Japan Internet Firm Wins Round for Radio, TV Buy

A court has boosted the chances that Japanese Internet company Livedoor will be able to take over one of the country’s largest radio broadcasters in a deal that would also give it a stake in a large television network.

Livedoor has positioned the move as a way to leverage its Web users and the listeners of the Nippon Broadcasting System. However, because Nippon owns a 22 percent stake in the Fuji Television Networks, Livedoor also will have a hand in that medium.

The convergence idea is no stranger to the Internet industry and lay behind one of the biggest mergers of the dot-com era, the America Online purchase of media giant Time Warner. That massive deal in 2000 has yet to produce the results many had hoped for, and Time Warner at times has reportedly discussed undoing the deal as the Internet unit has struggled to grow and stay profitable.

Convergence Revisited

The Livedoor version of convergence has been the focus of heated court battles. Earlier this week, Nippon announced that it would grant a massive block of its stock to Fuji TV Network, a move that would have effectively blocked Livedoor’s bid.
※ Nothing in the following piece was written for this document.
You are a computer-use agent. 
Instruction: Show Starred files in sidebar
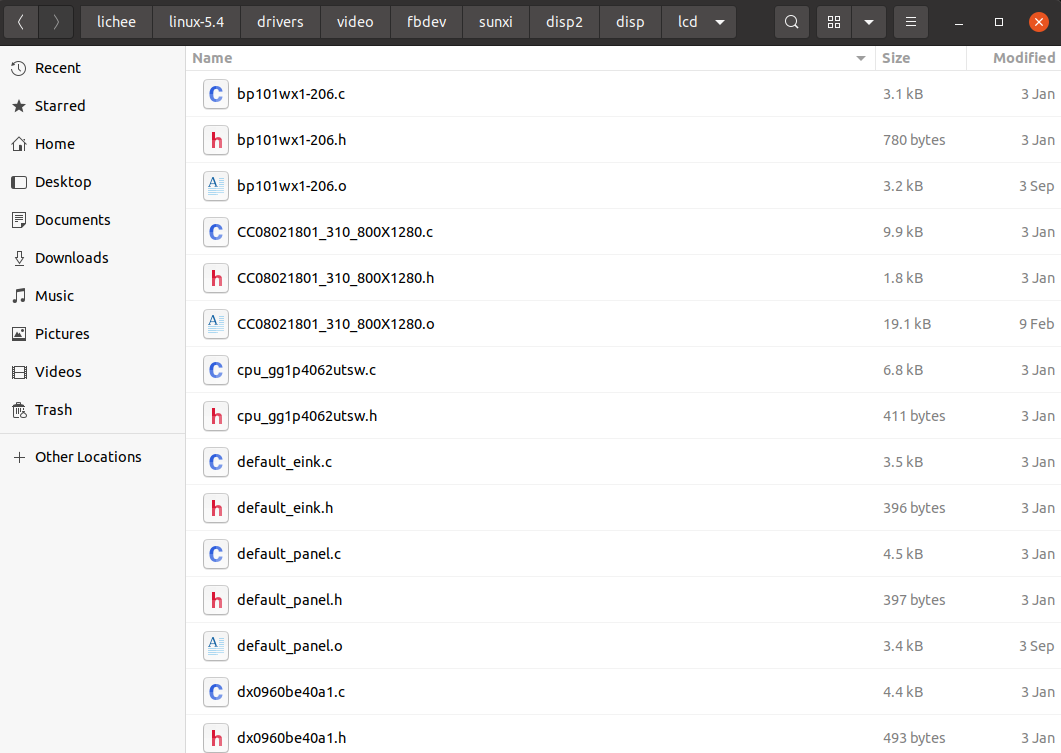[x=60, y=106]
Today, Livedoor won an injunction in Tokyo District Court to block Nippon from issuing the stock, which would have increased Fuji’s stake in Nippon. Fuji already owns enough of Nippon to veto some decisions Livedoor might want to make about the makeup of the board of directors.
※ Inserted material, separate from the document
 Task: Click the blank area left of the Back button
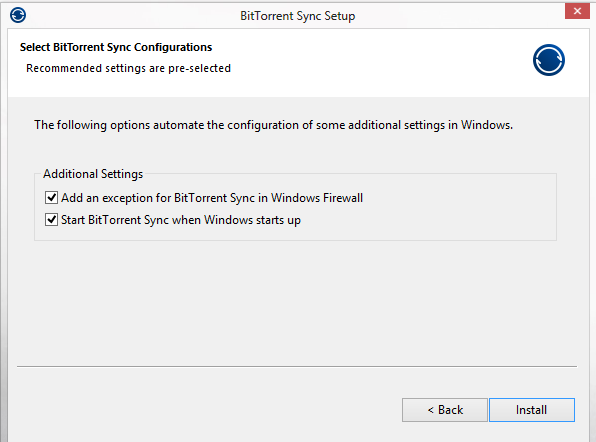pos(205,410)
Nippon has said that it would pursue additional court action to block Livedoor from taking it over.

Much as the AOL purchase of Time Warner was seen as the triumph of the upstart Internet sector over old-line media, the Japanese struggle is being cast in similar terms. Livedoor is led by Takafumi Horie, a young entrepreneur who has argued that the country’s media industry needs an infusion of new energy and who has become a symbol of the Internet’s rise in Japan.

The Japanese situation is an even more complicated tangle of cross-ownership, however, with Nippon and Fuji owning voting stakes in each other.
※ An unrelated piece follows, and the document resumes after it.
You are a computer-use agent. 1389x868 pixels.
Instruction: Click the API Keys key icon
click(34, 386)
However, the principles are the same — that by controlling more media outlets, a single company can leverage the power of each one to better effect and create huge opportunities to sell advertising across all of its various outlets.

Broadband Difference

The theory also suggests that content generated by the radio or TV business could become valuable on the Web, an idea that has gained some traction with the advent of widespread broadband use, which is especially prevalent in Japan and other Asian countries.

Analysts say the inability of AOL to leverage Time Warner might have had as much to do with timing as a failure of the underlying philosophy.

“There was a belief in 2000 that just combining the companies would create some kind of unstoppable magic,” Forrester Research analyst Charlene Li told the E-Commerce Times. When that didn’t happen, she added, the companies found themselves searching for a strategy to make the deal work.

While broadband offers new opportunities for Time Warner content to be channeled through AOL, it still might not unlock all the imagined synergies, Li said.

While talk of other Web-company buys of media firms has largely retreated since the dot-com collapse, giants such as Yahoo and Google are occasionally suggested as firms that could benefit from a more broadly based media foundation. Those two firms could likely afford to buy a national broadcasting network as well, given the value of their shares and their cash on hand.

Shifting Battleground

Old and new media enterprises are still finding reasons to merge, however. For example, in the U.S., New York Times Digital recently announced it would buy online company About.com for US$410 million.

That move beefed up the company’s arsenal of online properties and came just a month after the Washington Post Co. bought Slate.com.

Those moves come as online alternatives to classified advertising, job listings and other traditional newspaper offerings have found strong traction.

To date, at least, the same has not been true of mainstream TV and radio, which have little in the way of direct competition online, at least for the time being.